Błagam. Opowiedz nam te historię! Musi być dobra.
Ala też mniej lubi kapanie w duzej wannie. Zdecydowanie bardziej szaleje w wannience. Niestety az za bardzo, i chlop się buntuje, ze tak nie może być bo zalejemy w końcu sąsiadów. A w duzej wannie też posiedzi chwilę i zaraz zaczyna się wstawanie i próby wyjścia.
-
AgaSY wrote:Uwielbiam ser na ciepło! Jak nie jestem na diecie to jem camemberta w panierce (z patelni) z żurawiną 😍. Nie mam klasycznego kociołka, mam stary żeliwny garnek, ale średnica pokrywki 33 cm, jest naprawdę duży. Jak długo robi się taki pełny kociołek? Kaszanka z grilla jest pyszna! Też często robię 🙂. O zapiekankach nigdy nie pomyślałam 🤔. Dzięki!
To prawie jak mój kocioł ten Twój gar. Nasz kociołek potrzebuje od 1.5-2 h w ogniu ale ja daję karkówkę w kostkę,kielbasę,paprykę,pieczarki,marchew,cebulę i kapustę i mięso musi być dluzej pieczone.w zależności czym naładujesz gar ale pewnie będzie to krócej trwało bo nie ma takich grubych ścian.

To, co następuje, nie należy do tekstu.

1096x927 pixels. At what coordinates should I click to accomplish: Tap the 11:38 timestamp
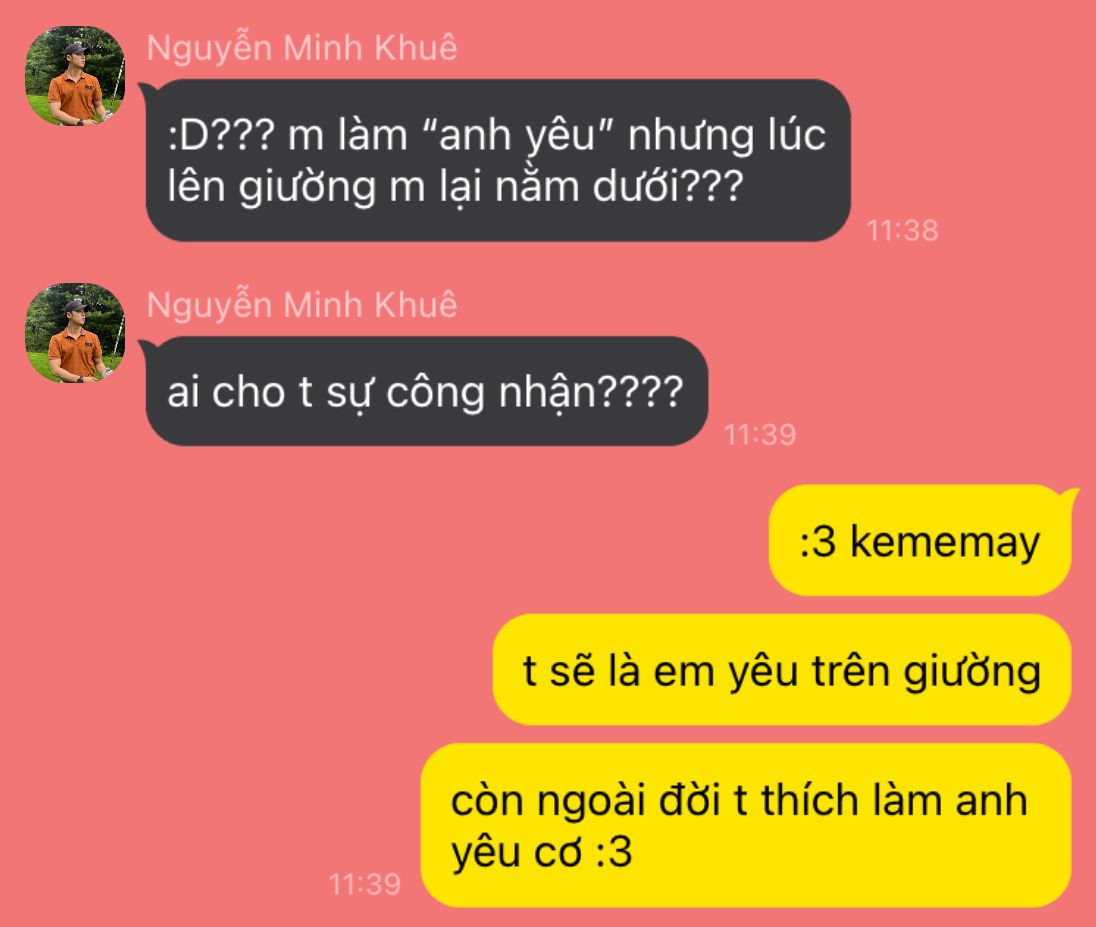point(902,230)
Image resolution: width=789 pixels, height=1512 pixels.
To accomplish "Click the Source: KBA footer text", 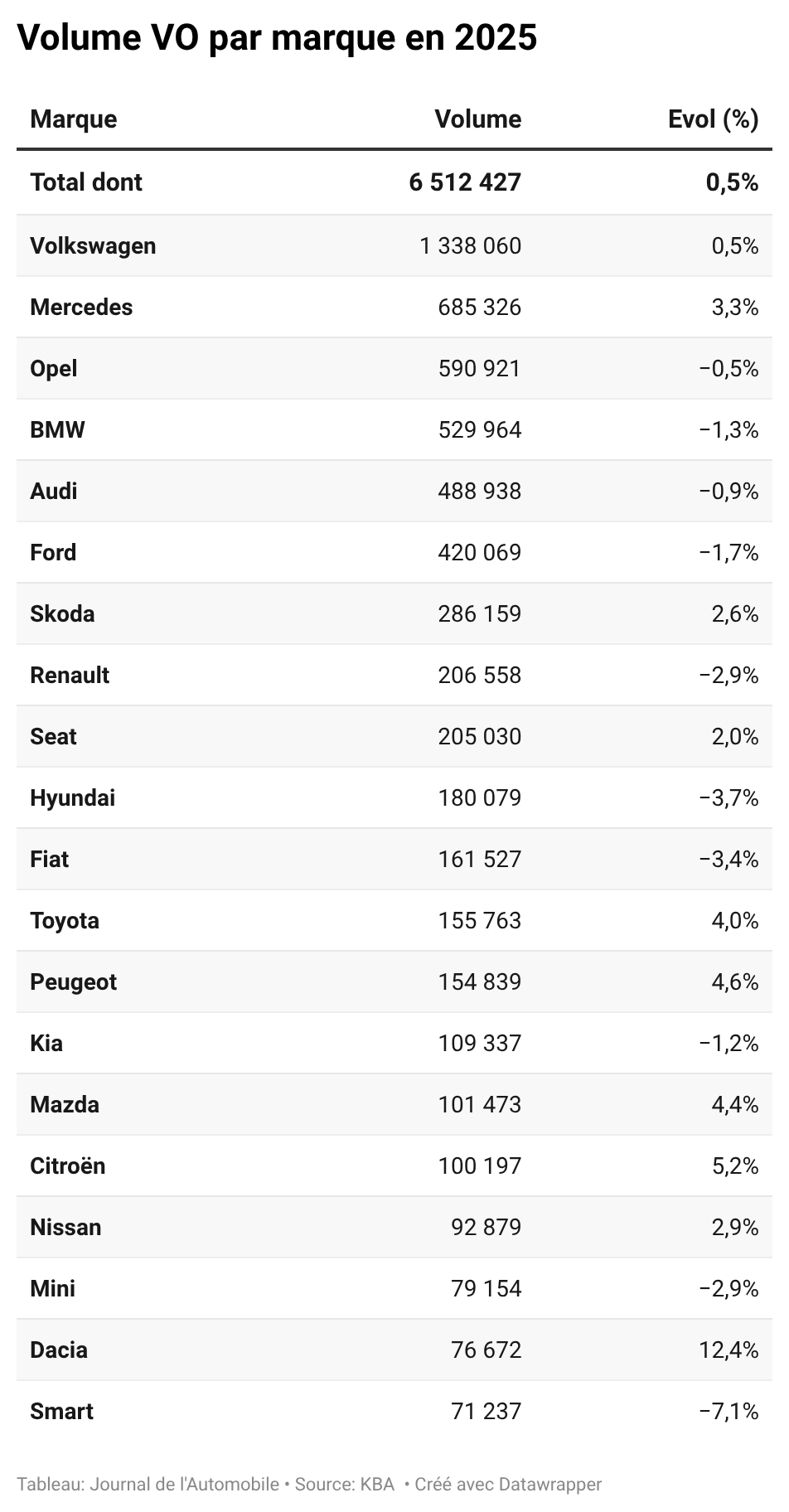I will click(x=345, y=1484).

Jeszcze sałatkę z selera naciowego Ci mogę polecić bo dziś robiłam bo zapragnęłam grilla i zrobiliśmy na obiad akurat jak słońce wyszło. Seler naciowy w małe krążki,ananas w kostkę,nasiona słonecznika i dyni,2 łyżki majonezu,2-3 łyżki jogurtu naturalnego i trochę soku z ananasa,sól,pieprz i do lodówki na 2 godzinki
KarolaJJ mów naprędce kiedy na Raciborz przyjedziesz to Ci uwalę takiego grilla ze papucie potracisz 😂😂
Ale my fit grillujemy,na gazowym. Czasem mam ochotę na taką obkopconą kiełbę to ognisko robimy!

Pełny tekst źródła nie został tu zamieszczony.